The default voting rules set out by statute, provide for a pluralistic type of corporate governance.  However, it may be possible for alternative types of corporate governance systems to be adopted, such as the adoption of cumulative voting; however, such alternative types of corporate governance would generally require to be set out in the corporate bylaws or the Certificate of Incorporation.

Sources:

Business Corporation Law (BCL) 702

Business Corporation Law (BCL) 618

Business Corporation Law (BCL) 614

Business Corporation Law (BCL) 706

 

22

Quorum and voting rules when dealing with New York Corporations.

To properly examine a corporate governance legal framework, the issues of quorum and voting would need to be studied together in unison.  Why?  Because it is particularly difficult to decipher the nuanced rules related to one without taking into account the other.  More specifically, there cannot be a proper voting without a proper quorum.

The Certificate of Incorporation and/or By-laws may set out the requirement for establishing a quorum to be anything between: one third to more than majority rule. It should be noted that either the Certificate of Incorporation or the by-laws would suffice in reducing the requirement for quorum to less than majority.  However, only the Certificate of Incorporation may fix the requirement for quorum to more than a majority.

Generally, based on statutory default provisions, if the Certificate of Incorporation and By-Laws do not contain language to the contrary, for a quorum to be established, there must be a majority of the entire board.

Sources:

Business Corporation Law (BCL) 707

Business Corporation Law (BCL) 708

Business Corporation Law (BCL) 709

 

23

The rules for NY Corporations, when dealing with director actions without a meeting.

The performance of actions by any member(s) of the Board of Directors, in absence of a proper meeting, could oftentimes be the source of lot of intercorporate litigation. Thus, statutory provisions are often said out in the State’s body of corporate laws, with the objective of trying to provide a framework for which such disputes may be avoided and/or if not avoided, then be resolved in a more harmonious manner.

The Certificate of Incorporation and/or by laws are the pivotal documents that lay out the policies regarding the internal affairs governance of the Corporation.  Hence, it follows that such documents may vary the way upon whether and/or how the actions of directors without a meeting may be decided.

However, in the absence of language contrary in either the Certificate of Incorporation and/or bylaws, the default rule is that a Board of Directors may take actions without a meeting, if all the members of the Board of Directors have consented in writing to adopt a corporate resolution authorizing such action.

Sources:                                                

Business Corporation Law (BCL) 708

 

24

What are the rules dealing with interested directors in New York Corporations?

Any time where there is an actual or perceived conflict of interest, being imputed to members of the Board of Directors, a proper examination of the underlying circumstances, internal governance privately filed documents, publicly filed governance documents with the State filing offices, and the statutory legal framework provisions may be merited.
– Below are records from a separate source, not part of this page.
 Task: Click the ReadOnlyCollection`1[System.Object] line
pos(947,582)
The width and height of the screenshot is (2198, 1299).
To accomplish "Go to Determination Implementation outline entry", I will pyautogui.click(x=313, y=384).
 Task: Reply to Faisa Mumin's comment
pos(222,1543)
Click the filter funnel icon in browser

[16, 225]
Generally, a contractual type of a transaction entered between the Corporation and one of the members of the Board of Directors would typically be subject to being attacked as being deemed void and/or voidable.  However, there are two situations where such transaction would pass muster, despite the director being deemed interested, and even be permissible to count the presence of such interested director for purposes of establishing quorum with regards to the underlying meeting where such transaction is to decided.

One such situation involves cases where the Board of Directors knows of the potential conflict of interest, the interested director makes a good faith effort to disclose the pertinent facts revolving the possible conflict, and the board votes with a sufficient support (discounting the votes of interested director).

Another such situation arises where the contractual type of transaction is disclosed in good faith by interested director, and such transaction is approved by an adequate support from the shareholders.